Now I’m working on Banshee, a space-opera novel that, on a fundamental level, is about putting a human being on a ship with a whole lot of different aliens and asking, “So how is this going to work?”
There are some hard questions that can be asked that a lot of sci-fi works tend to ignore or only give a passing nod to.
If I’m being honest, on my end, I’ll probably be giving a passing nod to some of them myself. But here are some things I’ve been thinking about in terms of putting nearly a dozen different alien species on one ship together. First and foremost, the question of, “Is this even worth the trouble?” Can the advantage of mutual cooperation amongst different species outweigh the inherent difficulties in trying to live in the same space?
Let’s just presume, in this instance, that most species on the ship have a respiration cycle that requires oxygen. It’s not a terrible presumption, mind you– any respiration cycle will need a molecule that’s reactive, but not TOO reactive– but then you have the question of How Much Oxygen? Odds are not everyone will need the same balance as everyone else. What if one species needs, say, 30% oxygen in their atmosphere? Then the reactive properties that make oxygen molecules useful for humans becomes a little more problematic. What if one species requires an atmosphere that’s toxic to another? What if one species’s waste product is toxic to another?

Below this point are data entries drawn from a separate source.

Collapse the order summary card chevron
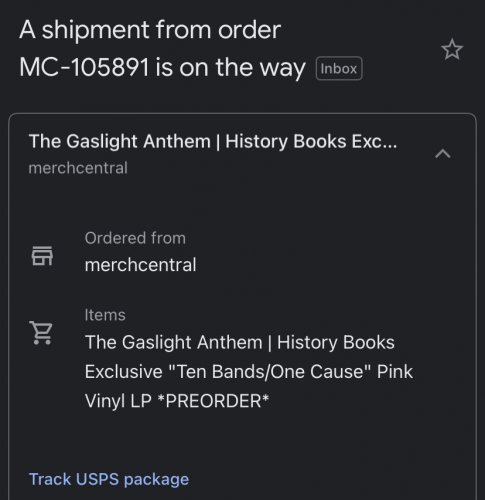485x500 pixels. [443, 154]
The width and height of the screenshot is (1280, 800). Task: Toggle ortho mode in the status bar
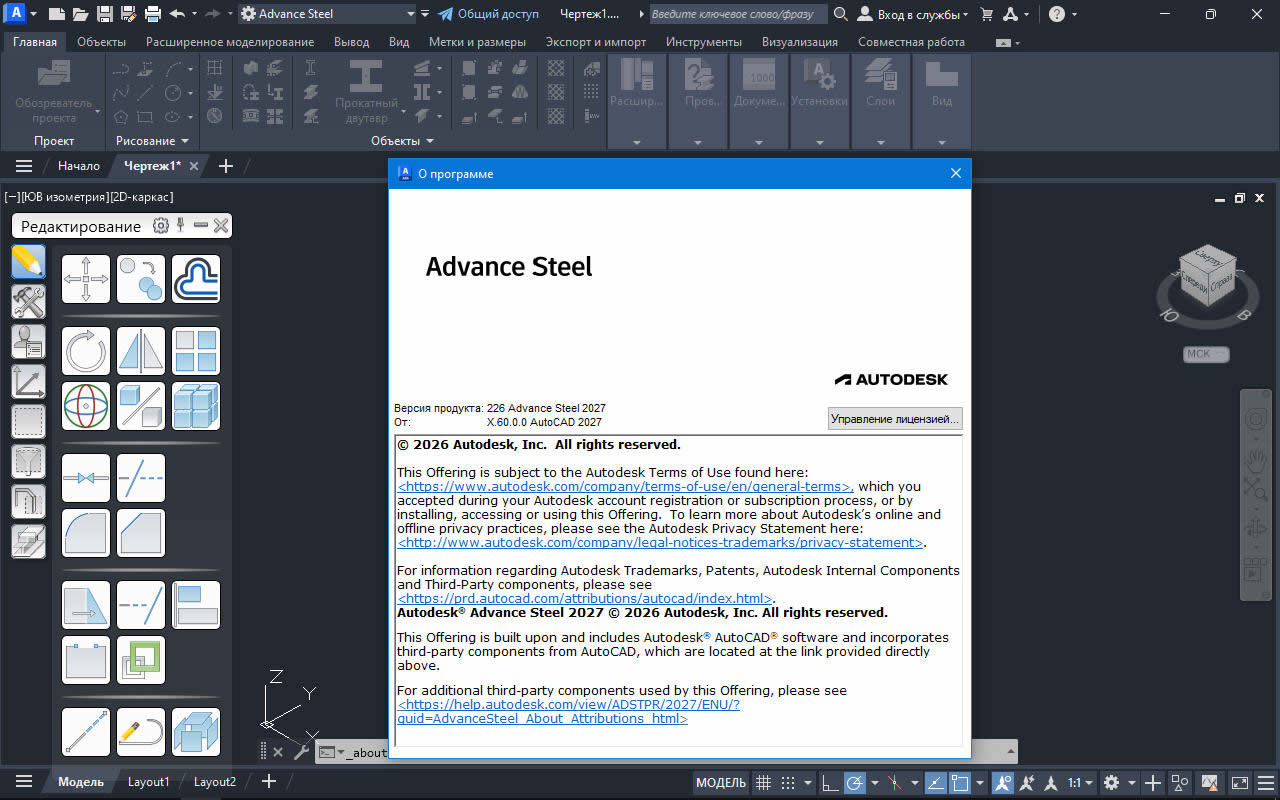tap(829, 782)
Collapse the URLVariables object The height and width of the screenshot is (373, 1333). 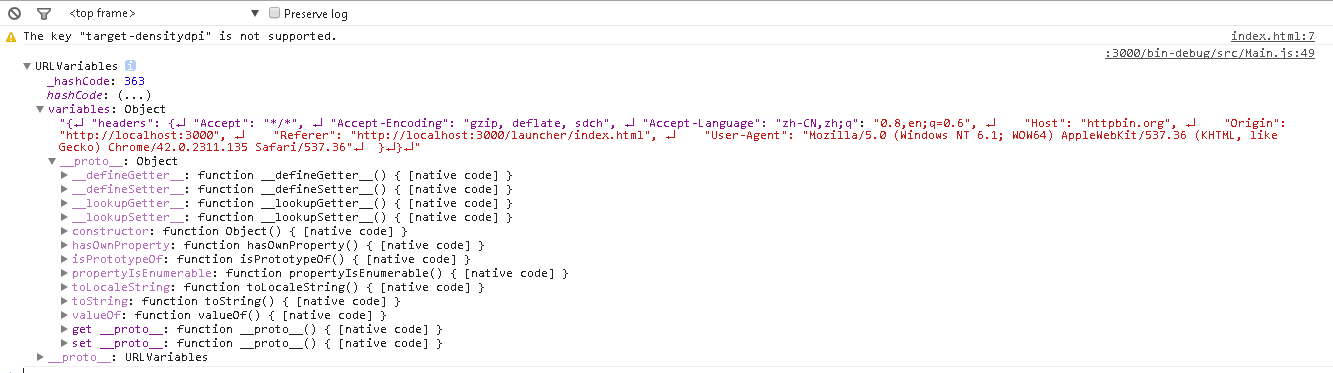[27, 67]
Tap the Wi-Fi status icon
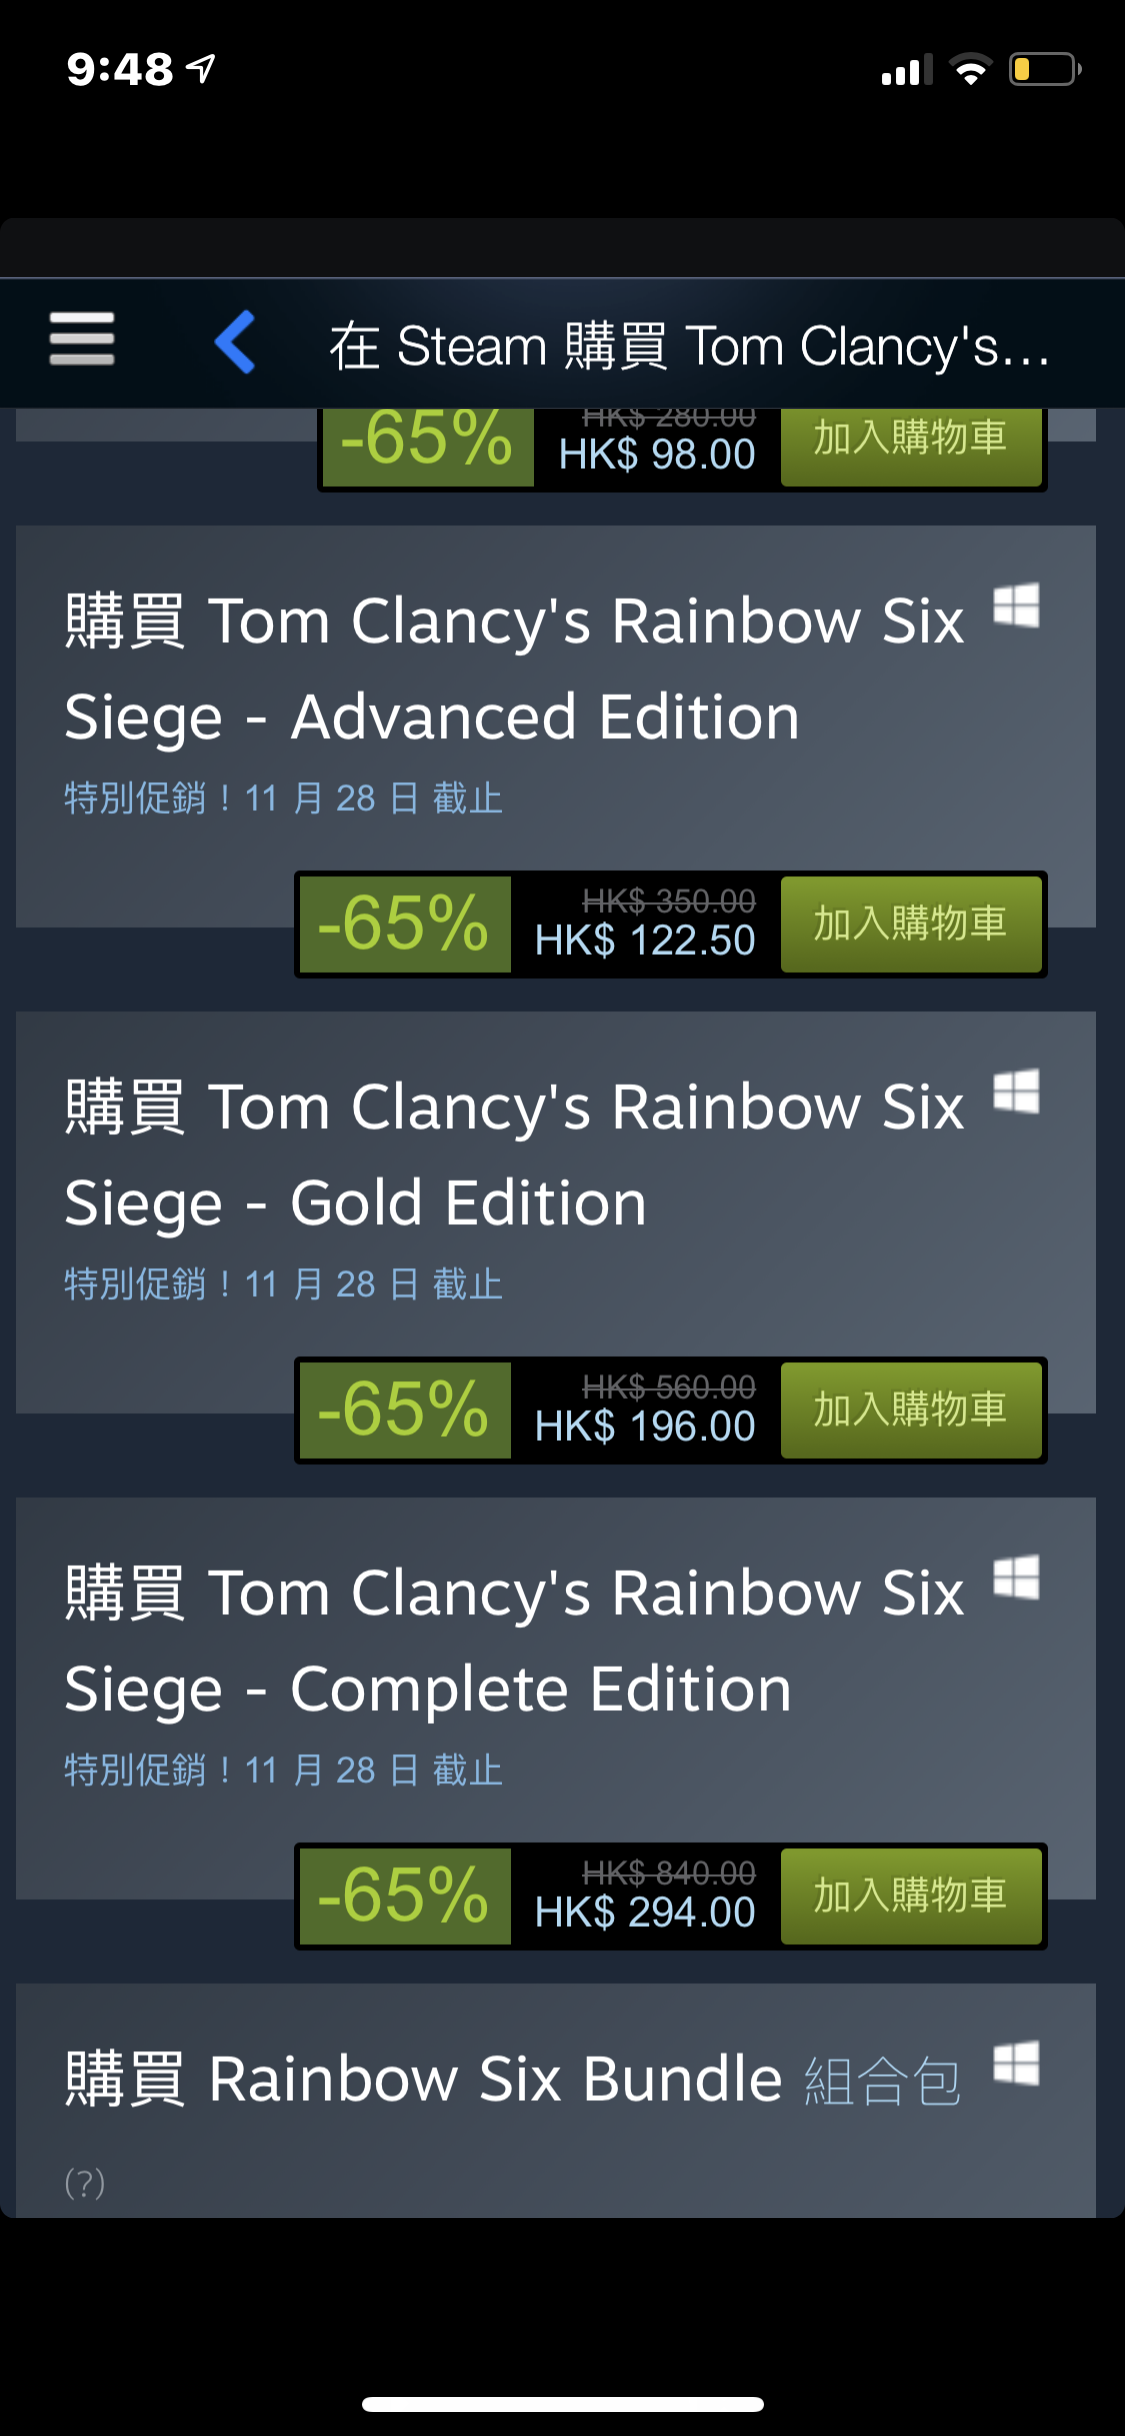 (x=970, y=69)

How do you decide who needs to just wear an environmental suit, since their environmental needs are far too inconvenient to everyone else?
Other factors to consider, just for starters: Gravity. Light levels. Temperature tolerances. Radiation levels.

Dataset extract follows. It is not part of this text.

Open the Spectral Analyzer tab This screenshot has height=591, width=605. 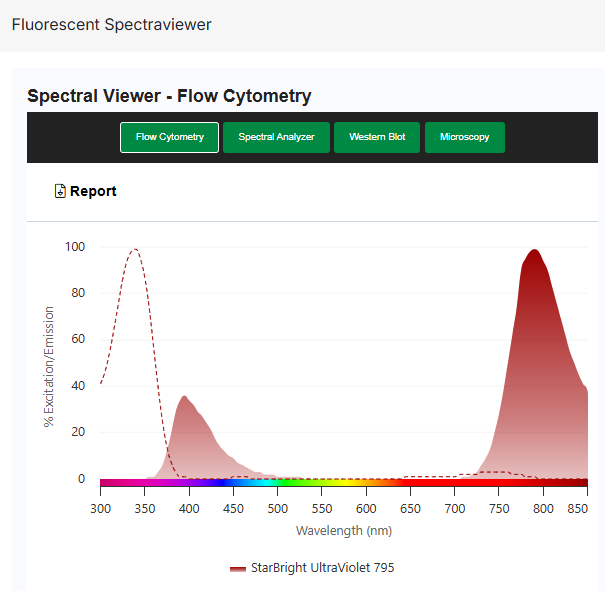276,137
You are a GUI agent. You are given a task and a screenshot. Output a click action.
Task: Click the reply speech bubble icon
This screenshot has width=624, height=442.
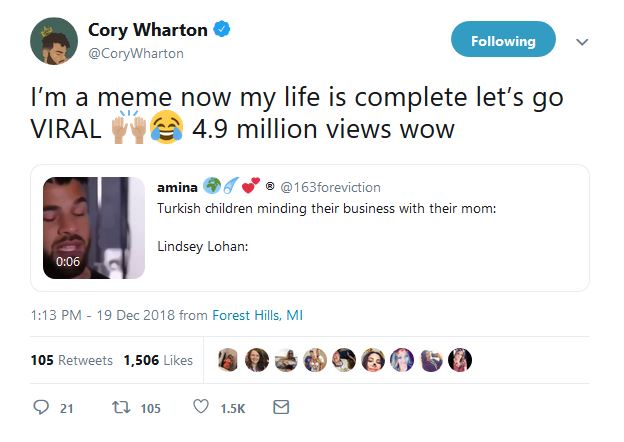[x=41, y=407]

And that’s just about being in the same space.
What about working in the same space? Even presuming that interspecies communication is functional enough to facilitate working together, what about ergonomics?

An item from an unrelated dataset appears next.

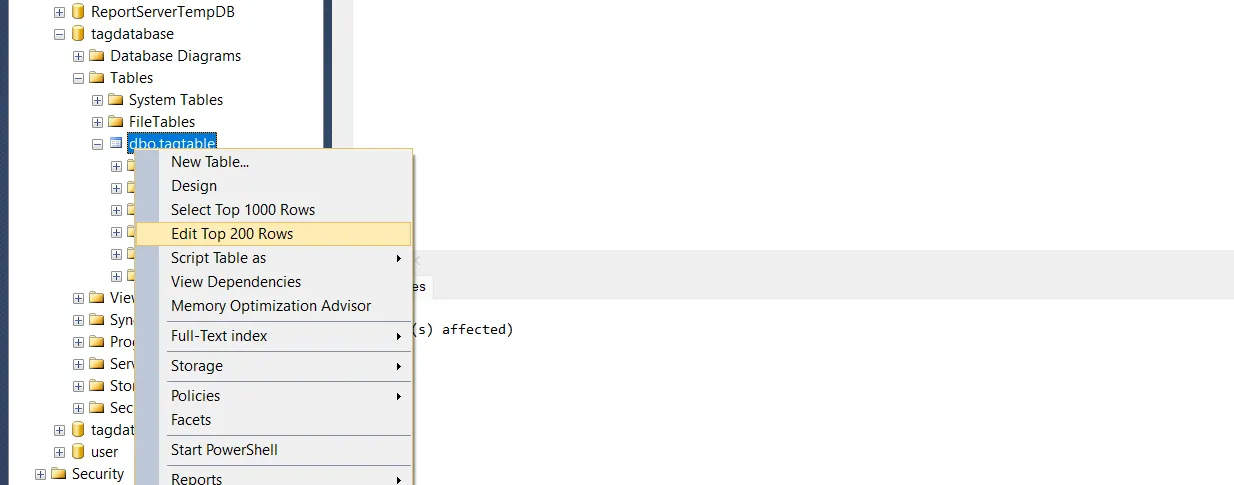Expand the ReportServerTempDB node
This screenshot has width=1234, height=485.
[x=59, y=12]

How do you make workstations that accommodate beings with different body sizes, body types, forms of fine-motor control, visual ranges and hearing ranges? Do you put chairs at them? If you aren’t humanoid, chairs are pointless. If you have only two hands (or equivalent) then using a console designed for four or more will be very challenging. Similarly, if you have four or more, using a console designed for only two would feel woefully inefficient.
So you have to ask yourself, which compromises are the best fit for everyone, and which ones create ones that everyone can tolerate, but no one is comfortable with? And at what point would it become too hard to be worth the trouble?
We have that here on Earth: water-based, air-based. More than that, we have different life forms and even ecosystems depending on the barometric/benthic pressure. And there are interlocutors between the ecosystems, such as flying fish and diving birds. Extremophilic creatures here might be expanded to larger colonies on, for example, a world where half the planet had thermal vent-based life, while the other, star-facing side depended on utilizing the heat generated by the star to survive underground.
In reality I think that cooperating in a physical with any aliens we meet will be impossible for any length of time. Even if basic physical requirements are the same (atmospheric contents, pressure, temperature) and even assuming we’re on roughly the same level technologically (within 10,000 years) then issues of communication, behavioral predictability, and basic safety will predominate. Admittedly, in a work of fiction, this might not make for interesting stories. I know I’m always most interested in aliens’ strange perceptions of humans. Do we seem like fearsome predators? Ridiculous underfoot vermin? Disgusting worms?
Caton- I had thought about that. I decided, however, that I needed (for this project, anyway), to lock point-of-view to human. That way, while I’m giving their actions and the possibly-flawed translation of what they say– which humans could interpret one way or another– I’m never presenting how they actually think. Because I think that would truly be too alien to do justice to.